The official guide's progressive strategy for memory-constrained devices is: first enable cpu_offload, then gradually enable CPU offload for the T5 / CLIP / VAE components, then consider quantization + offload or lazy_load (Parameter Offload guide). On the 5070, cpu_offload: true + offload_granularity: "block" + t5_cpu_offload: true is the combination that keeps the FP8 DiT streaming and the 6.733 GB UMT5 encoder off the GPU. Start at 480×832, 81 frames, 4 steps (the config defaults) and only push toward 720×1280 once you've confirmed peak VRAM via nvidia-smi -l 1.

For the Python API directly, the FP8 path on a 5070 looks like:

from lightx2v import LightX2VPipeline

pipe = LightX2VPipeline(
    model_path="./weights/Wan2.1-T2V-14B-StepDistill/distill_fp8",
    model_cls="wan2.1_distill",
    task="t2v",
)

# REQUIRED on the 12 GB 5070: stream the FP8 DiT in block granularity and keep the
# 6.733 GB UMT5 text encoder on CPU so the model fits the 12 GB envelope.
pipe.enable_offload(
    cpu_offload=True,                 # stream the FP8 DiT — do NOT keep it all resident on 12 GB
    offload_granularity="block",
    text_encoder_offload=True,        # leaves the 6.733 GB UMT5 on CPU
    image_encoder_offload=False,
    vae_offload=False,
)

*Written exercise 1*
Could you rewrite the rows from the one containing "This screenshot has height=766, width=1568." through the last row, both ends included, with 47 added to every number in the coordinate answers, and leave the pictures out?
The text excerpt and the rows that come next are unrelated material.

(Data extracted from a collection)
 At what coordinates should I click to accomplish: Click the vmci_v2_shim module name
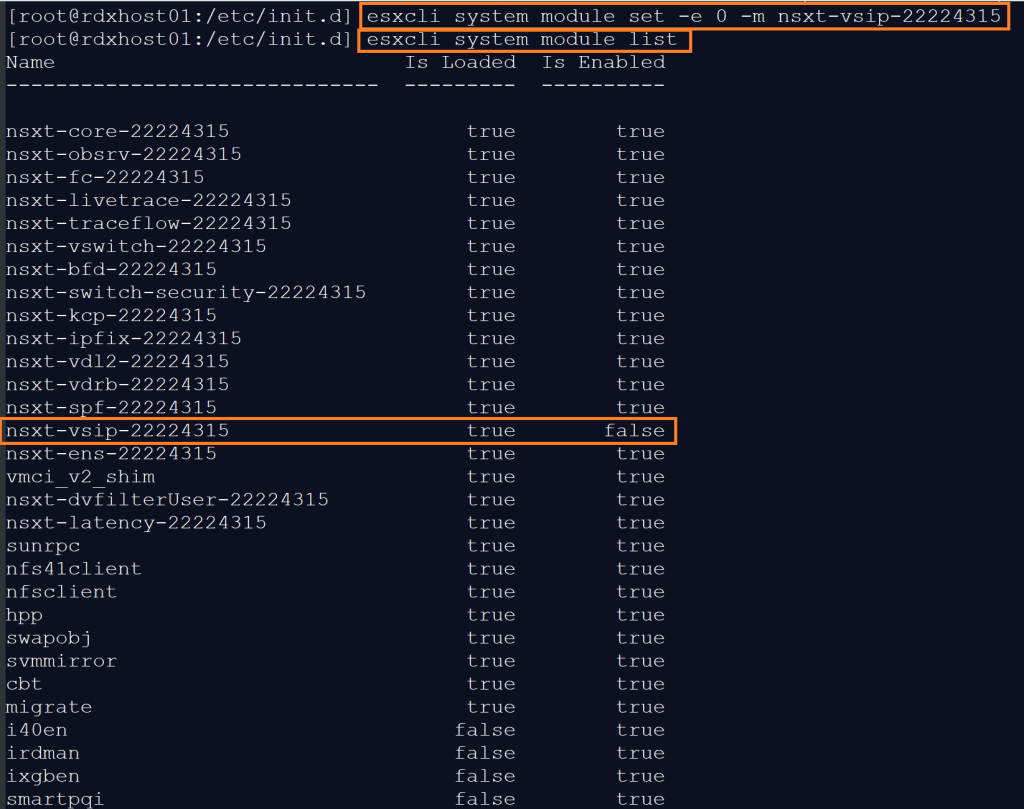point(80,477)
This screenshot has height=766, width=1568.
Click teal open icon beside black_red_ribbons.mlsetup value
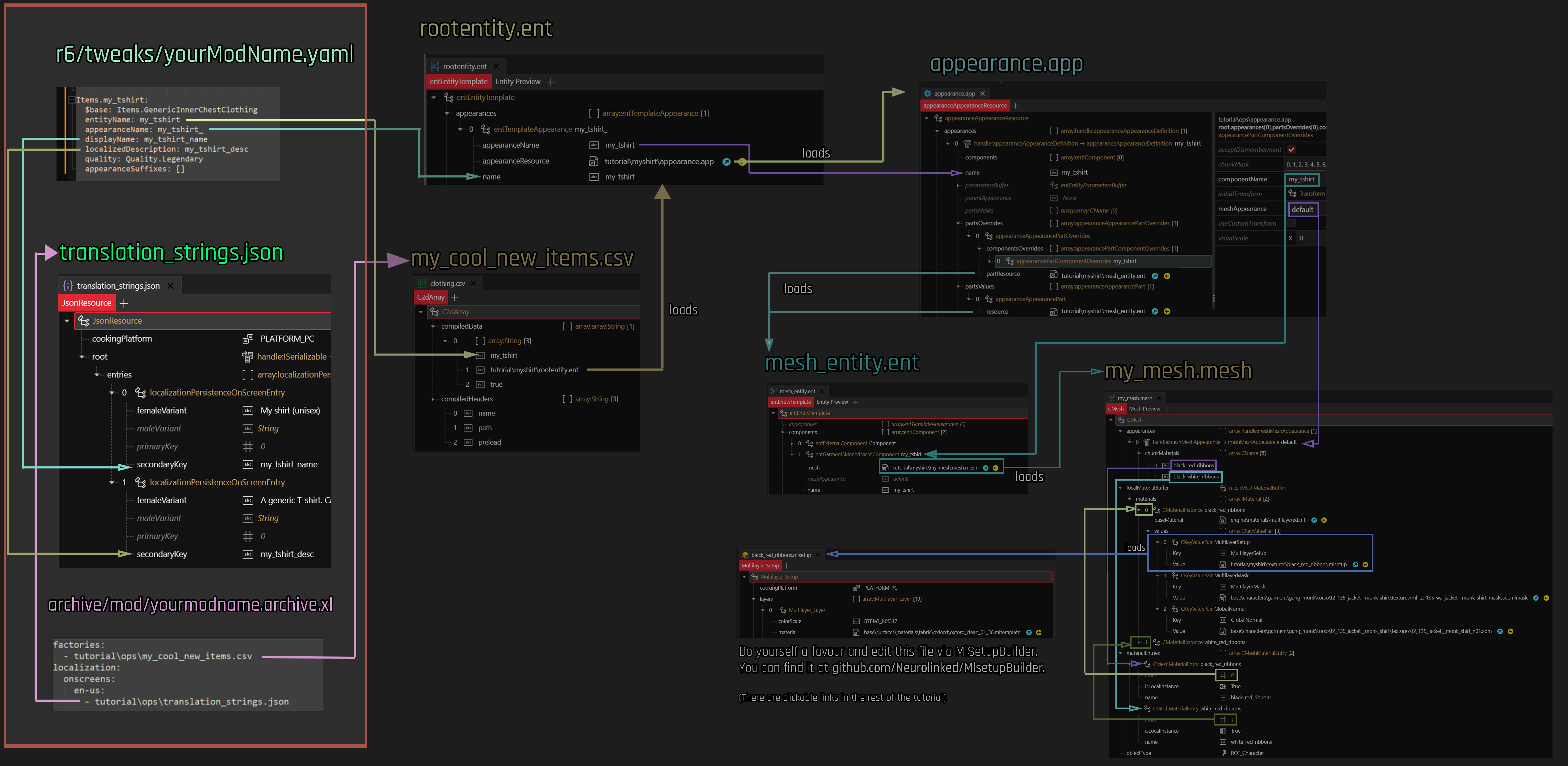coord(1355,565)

*Written exercise 2*
What resolution, frame count, and step count does the text excerpt recommend starting at?

*Finished answer 1*
This screenshot has height=766, width=1568.
Click teal open icon beside black_red_ribbons.mlsetup value
coord(1402,612)

*Finished answer 2*
480×832, 81 frames, and 4 steps.